The first doses of a vaccine from drug maker Moderna rolled into Wisconsin on Monday, and health systems across the state were expected to start administering the drug to health care workers as early Monday afternoon.
The Moderna vaccine will add 100,000 doses to the state’s vaccination effort as more shipments of Pfizer’s vaccine roll in. Though supply of both vaccines is less than were originally expected.
Last week the state learned that because of confusion on the federal level, the government would be shipping only 35,100 doses of the Pfizer vaccine this week, while last week the state received 49,727 doses.
It will be several months before the vaccine is available to the general public. Because both vaccines require two doses, it will take 11.6 million doses to vaccinate Wisconsin’s 5.8 million residents.
“We could have all the demand, and we could have the best system in the world,” said Julie Willems Van Dijk, deputy secretary of the state Department of Health Services. “And if we’re still only getting 35,000 doses (of Pfizer vaccine) a week, and we heard we’re not going to get 100,000 doses of Moderna next week … that’s not going to go very far.”
In an unexpected development, last week it was discovered that some of the five-dose glass vials containing the Pfizer vaccine contained a sixth dose, boosting the number of people who could get vaccinated.
The vaccine allotments are overseen by the Centers for Disease Control and Prevention, and health officials across the nation have complained that late notice of shipment numbers is hampering planning efforts. Though Willems Van Dijk said the state expects about 35,000 doses of the Pfizer drug “for the next few weeks,” with new projections expected “sometime in January.”
It was unclear how many doses of the Moderna vaccine will arrive next week.
“Sometime after the first of the year the federal government will revisit this and give us better estimates of how much Pfizer vaccine and how much Moderna vaccine we’ll receive moving forward,” she said.
In coming months, Willems Van Dijk said, the process for receiving, storing and administering the vaccines is expected to improve.
"I can assure you, you are very quickly going to start to see rising numbers of vaccination," she said.

#### DATA SHOWN

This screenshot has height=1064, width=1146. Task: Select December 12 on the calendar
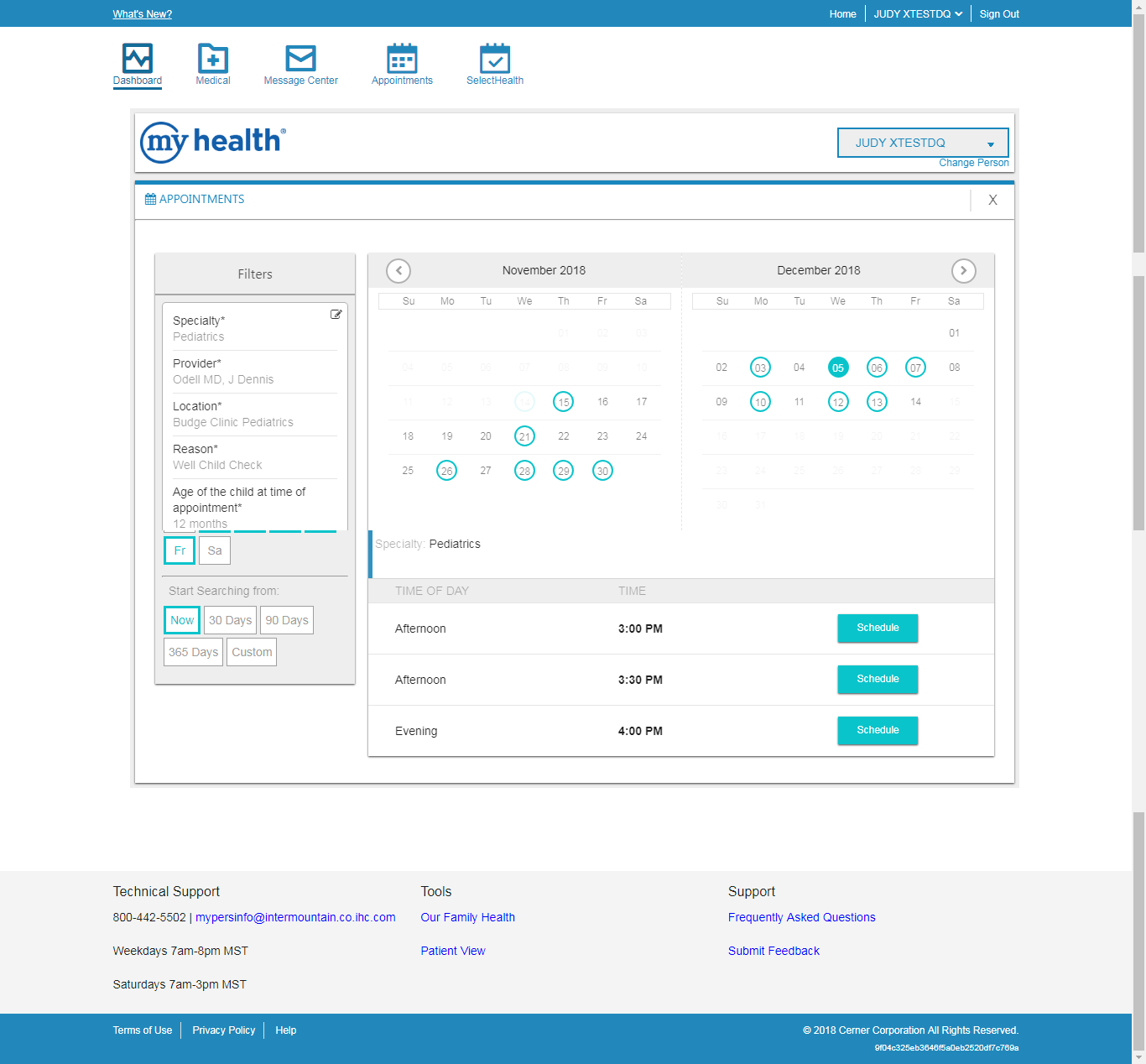[838, 402]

#### EXERCISE SET
#1 In the Wisconsin vaccine article, rewrite the paragraph beginning "The vaccine allotments are overseen" in shorter form while keeping its main facts.
#2 Write out word for word the part of the Wisconsin vaccine article starting at "The first doses" and ending at "were originally expected.".

#### ANSWERS GIVEN
#1 The Centers for Disease Control and Prevention oversees vaccine allotments, and health officials nationwide say late notice of shipment numbers is hampering planning. Willems Van Dijk said the state expects about 35,000 doses of the Pfizer vaccine for the next few weeks, with new projections expected sometime in January.

#2
The first doses of a vaccine from drug maker Moderna rolled into Wisconsin on Monday, and health systems across the state were expected to start administering the drug to health care workers as early Monday afternoon.
The Moderna vaccine will add 100,000 doses to the state’s vaccination effort as more shipments of Pfizer’s vaccine roll in. Though supply of both vaccines is less than were originally expected.